Indicate if statements using this ExternalType are „safe to cache“.

The default value None will emit a warning and then not allow caching of a statement which includes this type. Set to False to disable statements using this type from being cached at all without a warning. When set to True, the object’s class and selected elements from its state will be used as part of the cache key. For example, using a TypeDecorator:

class MyType(TypeDecorator):
    impl = String

    cache_ok = True

    def __init__(self, choices):
        self.choices = tuple(choices)
        self.internal_only = True

The cache key for the above type would be equivalent to:

>>> MyType(["a", "b", "c"])._static_cache_key
(<class '__main__.MyType'>, ('choices', ('a', 'b', 'c')))

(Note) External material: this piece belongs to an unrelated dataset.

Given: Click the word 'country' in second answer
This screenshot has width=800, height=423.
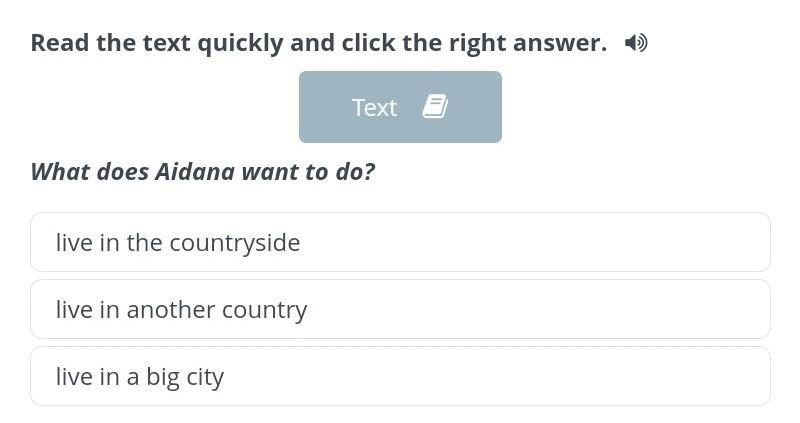Looking at the screenshot, I should (x=264, y=311).

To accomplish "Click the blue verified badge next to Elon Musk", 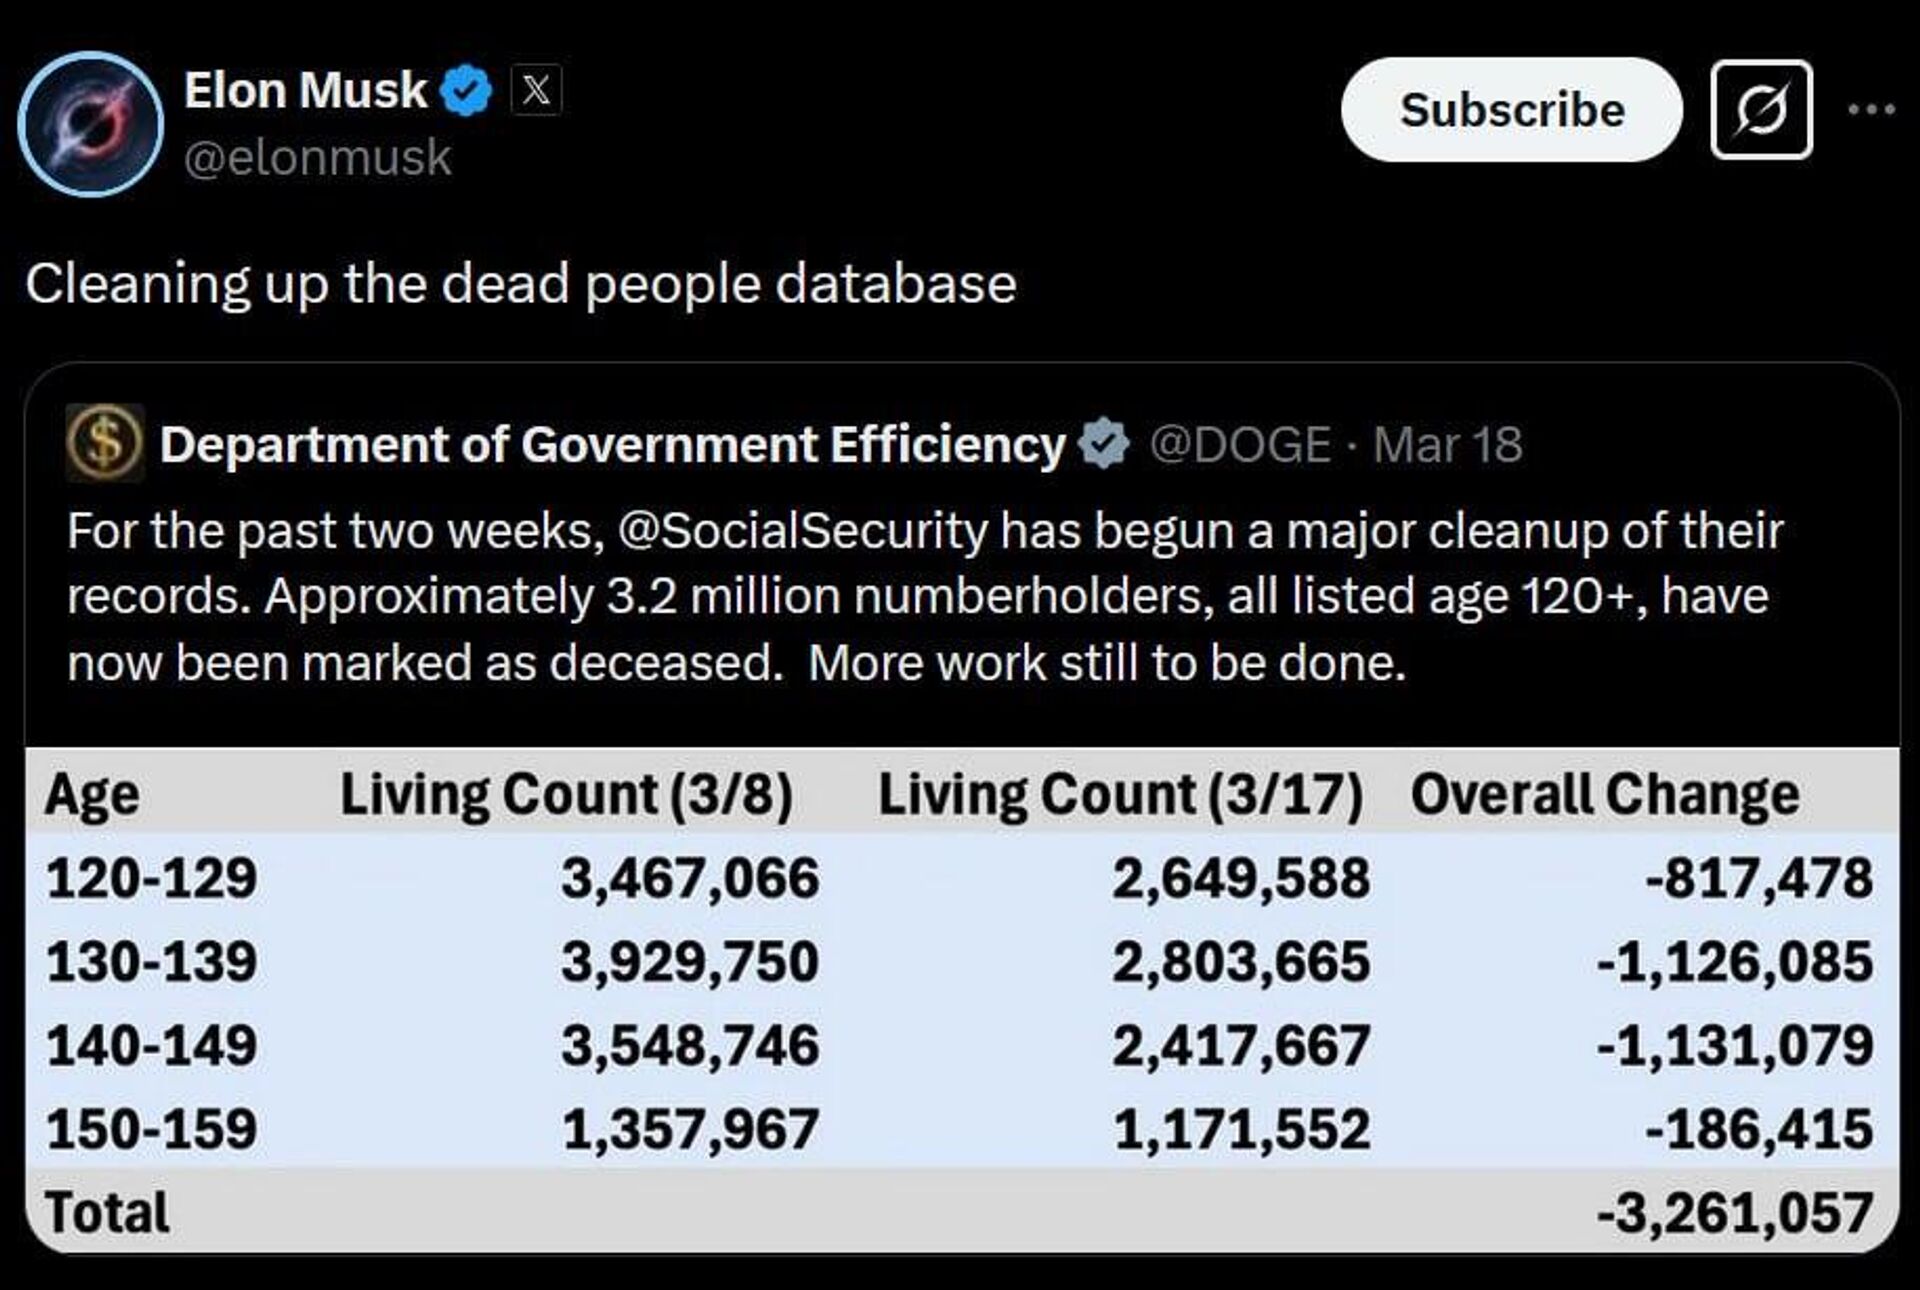I will click(x=466, y=88).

The caching scheme will extract attributes from the type that correspond to the names of parameters in the __init__() method. Above, the „choices“ attribute becomes part of the cache key but „internal_only“ does not, because there is no parameter named „internal_only“.

The requirements for cacheable elements is that they are hashable and also that they indicate the same SQL rendered for expressions using this type every time for a given cache value.

To accommodate for datatypes that refer to unhashable structures such as dictionaries, sets and lists, these objects can be made „cacheable“ by assigning hashable structures to the attributes whose names correspond with the names of the arguments. For example, a datatype which accepts a dictionary of lookup values may publish this as a sorted series of tuples. Given a previously un-cacheable type as:

class LookupType(UserDefinedType):
    """a custom type that accepts a dictionary as a parameter.

    this is the non-cacheable version, as "self.lookup" is not
    hashable.

    """

    def __init__(self, lookup):
        self.lookup = lookup

    def get_col_spec(self, **kw):
        return "VARCHAR(255)"

    def bind_processor(self, dialect): ...  # works with "self.lookup" ...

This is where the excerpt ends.